Changes to U.S and Indian export controls expected to increase trade of dual-use items

U.S. and Indian export controls expected to increase trade of dual-use itemsThe U.S. and Indian governments announced changes to their countries’ export controls that are expected to affect manufacturers seeking to trade dual-use items, i.e. items that can be used for both commercial and military purposes, between the two countries. Electronics, including certain printed boards and their associated intellectual property (IP) such as chemical formulas, purchase orders containing specifications and printed board artwork are all examples of regulated dual-use items.

The changes to the U.S. export control system with India are expected to increase trade of dual-use items with India. According to a statement by the White House, “The United States will ‘realign’ India in its dual-use export control regulations to reflect India’s status as a strategic partner, effectively treating India similarly to other close allies and partners. This realignment will remove India from categories within the dual-use regulations that connote India as a ‘country of concern.” Electronics companies are expected to be positively impacted by these changes.

The White House statement added, “…India will harmonize its national control list with the multilateral regimes and incorporate re-export controls on certain U.S.-origin items to address the potential transshipment of these items” to third-party nations. The change to Indian export controls may assist in preventing the unauthorized release of previously U.S.-controlled items.

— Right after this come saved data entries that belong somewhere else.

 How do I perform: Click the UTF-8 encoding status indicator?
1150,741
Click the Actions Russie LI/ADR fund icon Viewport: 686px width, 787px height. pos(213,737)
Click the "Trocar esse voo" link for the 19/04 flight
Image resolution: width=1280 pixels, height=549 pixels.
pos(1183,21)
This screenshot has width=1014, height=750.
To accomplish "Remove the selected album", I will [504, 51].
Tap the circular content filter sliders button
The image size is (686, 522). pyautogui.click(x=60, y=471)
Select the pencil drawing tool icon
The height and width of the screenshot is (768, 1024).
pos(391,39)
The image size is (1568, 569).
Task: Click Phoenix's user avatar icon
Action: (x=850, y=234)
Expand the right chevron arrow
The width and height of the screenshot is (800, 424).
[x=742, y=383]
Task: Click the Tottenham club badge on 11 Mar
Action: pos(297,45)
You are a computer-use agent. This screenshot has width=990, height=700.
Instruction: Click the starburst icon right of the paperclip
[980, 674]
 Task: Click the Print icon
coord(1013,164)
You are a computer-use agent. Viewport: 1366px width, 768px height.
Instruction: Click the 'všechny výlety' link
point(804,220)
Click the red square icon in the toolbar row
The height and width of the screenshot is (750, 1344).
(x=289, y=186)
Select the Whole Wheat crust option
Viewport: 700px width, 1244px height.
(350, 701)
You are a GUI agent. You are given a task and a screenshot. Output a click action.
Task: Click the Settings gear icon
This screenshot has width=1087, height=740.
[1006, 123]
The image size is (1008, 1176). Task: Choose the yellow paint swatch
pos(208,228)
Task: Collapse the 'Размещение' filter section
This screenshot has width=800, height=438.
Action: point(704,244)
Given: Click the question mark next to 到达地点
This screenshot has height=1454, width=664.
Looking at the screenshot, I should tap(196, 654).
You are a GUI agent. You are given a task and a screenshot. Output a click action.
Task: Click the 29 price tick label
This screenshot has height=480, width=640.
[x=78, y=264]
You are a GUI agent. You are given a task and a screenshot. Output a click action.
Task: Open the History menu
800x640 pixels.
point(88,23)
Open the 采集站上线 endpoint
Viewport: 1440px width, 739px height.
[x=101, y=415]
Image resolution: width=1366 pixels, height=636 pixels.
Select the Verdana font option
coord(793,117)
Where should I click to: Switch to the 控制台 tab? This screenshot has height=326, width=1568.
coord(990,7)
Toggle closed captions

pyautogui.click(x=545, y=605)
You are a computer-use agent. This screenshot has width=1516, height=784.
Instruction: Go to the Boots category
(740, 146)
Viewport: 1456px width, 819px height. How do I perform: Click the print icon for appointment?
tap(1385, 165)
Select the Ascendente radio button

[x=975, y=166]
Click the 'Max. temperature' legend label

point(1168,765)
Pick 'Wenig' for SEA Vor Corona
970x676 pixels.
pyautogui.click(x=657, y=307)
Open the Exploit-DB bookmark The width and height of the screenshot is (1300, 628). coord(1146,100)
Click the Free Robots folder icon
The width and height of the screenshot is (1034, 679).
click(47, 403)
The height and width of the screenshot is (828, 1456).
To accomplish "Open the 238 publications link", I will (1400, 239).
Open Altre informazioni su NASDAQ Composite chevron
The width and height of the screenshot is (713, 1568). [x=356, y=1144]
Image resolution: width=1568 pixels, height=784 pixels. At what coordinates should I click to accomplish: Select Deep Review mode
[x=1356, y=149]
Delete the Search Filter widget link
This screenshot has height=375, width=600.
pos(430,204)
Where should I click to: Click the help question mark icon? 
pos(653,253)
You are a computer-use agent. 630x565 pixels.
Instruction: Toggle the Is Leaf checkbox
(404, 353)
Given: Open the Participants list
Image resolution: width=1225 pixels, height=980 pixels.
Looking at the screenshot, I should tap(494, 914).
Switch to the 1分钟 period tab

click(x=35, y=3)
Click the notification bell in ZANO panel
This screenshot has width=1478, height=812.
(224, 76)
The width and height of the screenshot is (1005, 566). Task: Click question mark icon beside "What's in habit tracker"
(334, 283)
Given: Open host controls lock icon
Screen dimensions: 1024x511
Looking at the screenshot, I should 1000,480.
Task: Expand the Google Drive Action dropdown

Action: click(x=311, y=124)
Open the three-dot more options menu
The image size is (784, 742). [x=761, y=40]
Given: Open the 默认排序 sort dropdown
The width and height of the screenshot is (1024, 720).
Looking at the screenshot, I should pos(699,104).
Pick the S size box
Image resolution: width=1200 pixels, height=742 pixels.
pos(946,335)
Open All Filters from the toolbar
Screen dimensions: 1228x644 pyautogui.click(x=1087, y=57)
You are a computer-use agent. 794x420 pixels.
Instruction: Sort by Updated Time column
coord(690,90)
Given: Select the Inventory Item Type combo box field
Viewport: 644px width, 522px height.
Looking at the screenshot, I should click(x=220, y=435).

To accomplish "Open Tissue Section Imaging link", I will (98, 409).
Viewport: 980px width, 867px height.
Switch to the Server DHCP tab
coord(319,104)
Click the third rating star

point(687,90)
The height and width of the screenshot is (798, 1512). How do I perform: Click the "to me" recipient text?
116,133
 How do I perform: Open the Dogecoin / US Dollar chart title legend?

Before this change in U.S. policy, the outdated U.S. export control system with India impeded the U.S. electronics industry’s ability to compete internationally and export with Indian based companies. U.S. businesses exporting controlled items must navigate a complex and arduous interagency license application process frustrating many potential international buyers of U.S. electronics and technology. Rather than negotiate cumbersome regulations to purchase products or designs regulated by U.S. export controls, customers outside the U.S. are able to purchase dual-use items from the global marketplace. Multinational electronics companies are also affected by dual-use export controls requiring companies to obtain a license for exporting their own designs for controlled dual-use technology to their overseas facilities.

The White House and Indian government have not released a timetable for when these changes will be implemented. IPC will continue to update its members on changes to export controls.